Instructions to follow:
Could you quote all of the following data back, word for word?

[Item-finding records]
++++++++++++++++++++

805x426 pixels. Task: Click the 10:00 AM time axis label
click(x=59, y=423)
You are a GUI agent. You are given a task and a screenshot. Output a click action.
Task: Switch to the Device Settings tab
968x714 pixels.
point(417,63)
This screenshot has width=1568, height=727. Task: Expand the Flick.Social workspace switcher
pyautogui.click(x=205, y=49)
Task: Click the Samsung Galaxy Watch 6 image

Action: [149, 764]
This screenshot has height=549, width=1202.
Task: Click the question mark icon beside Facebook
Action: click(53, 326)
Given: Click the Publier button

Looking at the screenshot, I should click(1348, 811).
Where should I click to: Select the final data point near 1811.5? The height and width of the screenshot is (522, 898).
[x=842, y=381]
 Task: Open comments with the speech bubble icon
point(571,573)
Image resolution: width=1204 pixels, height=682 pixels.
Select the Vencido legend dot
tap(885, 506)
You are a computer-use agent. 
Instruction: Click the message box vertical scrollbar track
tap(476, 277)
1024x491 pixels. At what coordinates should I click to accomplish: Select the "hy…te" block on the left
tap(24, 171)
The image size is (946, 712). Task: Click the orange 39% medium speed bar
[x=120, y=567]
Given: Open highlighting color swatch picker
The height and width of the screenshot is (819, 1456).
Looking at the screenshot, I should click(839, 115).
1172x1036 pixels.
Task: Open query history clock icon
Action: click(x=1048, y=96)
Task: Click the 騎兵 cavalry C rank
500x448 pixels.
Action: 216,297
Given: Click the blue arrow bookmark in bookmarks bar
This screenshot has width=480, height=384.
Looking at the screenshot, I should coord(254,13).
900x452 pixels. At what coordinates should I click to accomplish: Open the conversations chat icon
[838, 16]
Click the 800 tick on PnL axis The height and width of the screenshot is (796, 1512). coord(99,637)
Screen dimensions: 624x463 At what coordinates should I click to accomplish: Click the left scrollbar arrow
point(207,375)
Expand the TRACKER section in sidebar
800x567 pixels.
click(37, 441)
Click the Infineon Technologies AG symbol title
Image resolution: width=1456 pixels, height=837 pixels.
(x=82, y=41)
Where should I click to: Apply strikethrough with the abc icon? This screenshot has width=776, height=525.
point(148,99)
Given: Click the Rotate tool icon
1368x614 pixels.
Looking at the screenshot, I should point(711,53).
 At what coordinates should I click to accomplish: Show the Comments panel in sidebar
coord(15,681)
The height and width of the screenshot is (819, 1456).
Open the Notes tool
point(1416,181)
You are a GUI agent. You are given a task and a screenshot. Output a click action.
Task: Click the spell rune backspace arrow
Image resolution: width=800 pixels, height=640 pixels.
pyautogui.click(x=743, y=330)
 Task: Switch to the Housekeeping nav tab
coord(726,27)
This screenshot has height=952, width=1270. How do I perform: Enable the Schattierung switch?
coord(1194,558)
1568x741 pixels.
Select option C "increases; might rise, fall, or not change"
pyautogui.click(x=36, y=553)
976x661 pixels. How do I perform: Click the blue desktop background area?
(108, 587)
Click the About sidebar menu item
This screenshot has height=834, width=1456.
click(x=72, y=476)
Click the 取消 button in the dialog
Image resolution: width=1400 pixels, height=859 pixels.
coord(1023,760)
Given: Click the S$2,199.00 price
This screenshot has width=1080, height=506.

++++++++++++++++++++

Output below:
805x426 pixels. Task: Click the 10:00 AM time axis label
click(x=59, y=423)
You are a GUI agent. You are given a task and a screenshot. Output a click action.
Task: Switch to the Device Settings tab
968x714 pixels.
point(417,63)
This screenshot has width=1568, height=727. Task: Expand the Flick.Social workspace switcher
pyautogui.click(x=205, y=49)
Task: Click the Samsung Galaxy Watch 6 image

Action: [149, 764]
This screenshot has height=549, width=1202.
Task: Click the question mark icon beside Facebook
Action: click(53, 326)
Given: Click the Publier button

Looking at the screenshot, I should click(1348, 811).
Where should I click to: Select the final data point near 1811.5? The height and width of the screenshot is (522, 898).
[x=842, y=381]
 Task: Open comments with the speech bubble icon
point(571,573)
Image resolution: width=1204 pixels, height=682 pixels.
Select the Vencido legend dot
tap(885, 506)
You are a computer-use agent. 
Instruction: Click the message box vertical scrollbar track
tap(476, 277)
1024x491 pixels. At what coordinates should I click to accomplish: Select the "hy…te" block on the left
tap(24, 171)
The image size is (946, 712). Task: Click the orange 39% medium speed bar
[x=120, y=567]
Given: Open highlighting color swatch picker
The height and width of the screenshot is (819, 1456).
Looking at the screenshot, I should click(839, 115).
1172x1036 pixels.
Task: Open query history clock icon
Action: click(x=1048, y=96)
Task: Click the 騎兵 cavalry C rank
500x448 pixels.
Action: 216,297
Given: Click the blue arrow bookmark in bookmarks bar
This screenshot has width=480, height=384.
Looking at the screenshot, I should coord(254,13).
900x452 pixels. At what coordinates should I click to accomplish: Open the conversations chat icon
[838, 16]
Click the 800 tick on PnL axis The height and width of the screenshot is (796, 1512). coord(99,637)
Screen dimensions: 624x463 At what coordinates should I click to accomplish: Click the left scrollbar arrow
point(207,375)
Expand the TRACKER section in sidebar
800x567 pixels.
click(37, 441)
Click the Infineon Technologies AG symbol title
Image resolution: width=1456 pixels, height=837 pixels.
(x=82, y=41)
Where should I click to: Apply strikethrough with the abc icon? This screenshot has width=776, height=525.
point(148,99)
Given: Click the Rotate tool icon
1368x614 pixels.
Looking at the screenshot, I should point(711,53).
 At what coordinates should I click to accomplish: Show the Comments panel in sidebar
coord(15,681)
The height and width of the screenshot is (819, 1456).
Open the Notes tool
point(1416,181)
You are a GUI agent. You are given a task and a screenshot. Output a click action.
Task: Click the spell rune backspace arrow
Image resolution: width=800 pixels, height=640 pixels.
pyautogui.click(x=743, y=330)
 Task: Switch to the Housekeeping nav tab
coord(726,27)
This screenshot has height=952, width=1270. How do I perform: Enable the Schattierung switch?
coord(1194,558)
1568x741 pixels.
Select option C "increases; might rise, fall, or not change"
pyautogui.click(x=36, y=553)
976x661 pixels. How do I perform: Click the blue desktop background area?
(108, 587)
Click the About sidebar menu item
This screenshot has height=834, width=1456.
click(x=72, y=476)
Click the 取消 button in the dialog
Image resolution: width=1400 pixels, height=859 pixels.
coord(1023,760)
Given: Click the S$2,199.00 price
This screenshot has width=1080, height=506.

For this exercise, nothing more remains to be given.